* AIM
Collect every line below that contains the word "button" and copy each one unchanged.

* RECORDS FOR THE EXERCISE
**********

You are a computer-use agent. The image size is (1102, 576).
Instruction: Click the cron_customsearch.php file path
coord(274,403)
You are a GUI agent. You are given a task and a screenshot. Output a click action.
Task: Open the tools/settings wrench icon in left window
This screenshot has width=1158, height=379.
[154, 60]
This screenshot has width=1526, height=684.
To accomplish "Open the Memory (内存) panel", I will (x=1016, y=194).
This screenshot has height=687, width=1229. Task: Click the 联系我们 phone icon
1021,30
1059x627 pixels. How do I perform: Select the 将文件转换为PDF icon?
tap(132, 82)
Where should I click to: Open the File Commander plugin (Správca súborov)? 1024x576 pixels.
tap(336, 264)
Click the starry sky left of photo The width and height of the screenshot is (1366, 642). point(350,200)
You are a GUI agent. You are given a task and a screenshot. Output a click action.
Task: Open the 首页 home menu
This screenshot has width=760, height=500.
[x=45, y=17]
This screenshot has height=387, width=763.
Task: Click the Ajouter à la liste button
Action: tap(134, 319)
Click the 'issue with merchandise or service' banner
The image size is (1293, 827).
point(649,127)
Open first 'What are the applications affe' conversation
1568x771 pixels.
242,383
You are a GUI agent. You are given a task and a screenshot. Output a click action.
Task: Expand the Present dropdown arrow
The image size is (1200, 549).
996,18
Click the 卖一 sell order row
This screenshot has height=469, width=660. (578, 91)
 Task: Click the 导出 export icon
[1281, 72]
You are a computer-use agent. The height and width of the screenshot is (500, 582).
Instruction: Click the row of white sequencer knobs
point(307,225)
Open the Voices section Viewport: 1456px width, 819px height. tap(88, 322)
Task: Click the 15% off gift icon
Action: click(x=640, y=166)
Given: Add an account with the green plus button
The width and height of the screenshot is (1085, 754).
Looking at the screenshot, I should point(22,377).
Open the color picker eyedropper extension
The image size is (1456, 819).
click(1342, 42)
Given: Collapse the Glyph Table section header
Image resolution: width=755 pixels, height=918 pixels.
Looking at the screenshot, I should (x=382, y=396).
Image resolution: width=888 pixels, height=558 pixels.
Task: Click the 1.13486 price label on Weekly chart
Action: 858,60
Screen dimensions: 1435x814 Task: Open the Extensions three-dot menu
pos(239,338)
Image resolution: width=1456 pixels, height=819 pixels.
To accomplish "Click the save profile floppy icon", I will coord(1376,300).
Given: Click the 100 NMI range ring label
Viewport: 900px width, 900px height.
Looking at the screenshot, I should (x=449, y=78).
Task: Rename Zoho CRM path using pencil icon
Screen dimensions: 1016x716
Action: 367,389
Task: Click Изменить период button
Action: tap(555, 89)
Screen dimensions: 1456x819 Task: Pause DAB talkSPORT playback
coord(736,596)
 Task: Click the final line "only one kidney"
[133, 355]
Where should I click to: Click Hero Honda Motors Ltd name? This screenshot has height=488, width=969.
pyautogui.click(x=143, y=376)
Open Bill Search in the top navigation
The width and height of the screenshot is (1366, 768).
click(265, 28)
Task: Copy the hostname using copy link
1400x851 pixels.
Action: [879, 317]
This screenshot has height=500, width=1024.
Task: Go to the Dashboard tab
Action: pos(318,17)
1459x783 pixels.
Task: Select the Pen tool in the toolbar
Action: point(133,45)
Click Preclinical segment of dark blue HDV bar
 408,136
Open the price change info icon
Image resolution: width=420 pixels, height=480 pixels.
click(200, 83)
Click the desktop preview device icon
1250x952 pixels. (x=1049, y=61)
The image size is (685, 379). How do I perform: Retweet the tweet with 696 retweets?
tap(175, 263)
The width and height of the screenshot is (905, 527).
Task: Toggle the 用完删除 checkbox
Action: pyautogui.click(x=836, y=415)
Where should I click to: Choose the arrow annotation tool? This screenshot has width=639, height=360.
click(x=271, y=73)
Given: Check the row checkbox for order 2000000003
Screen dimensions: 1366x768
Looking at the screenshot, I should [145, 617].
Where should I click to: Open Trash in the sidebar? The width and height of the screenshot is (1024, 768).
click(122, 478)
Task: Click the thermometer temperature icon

**********

* COMPLETED TASK
Task: Click the Ajouter à la liste button
Given: Add an account with the green plus button
Task: Click Изменить период button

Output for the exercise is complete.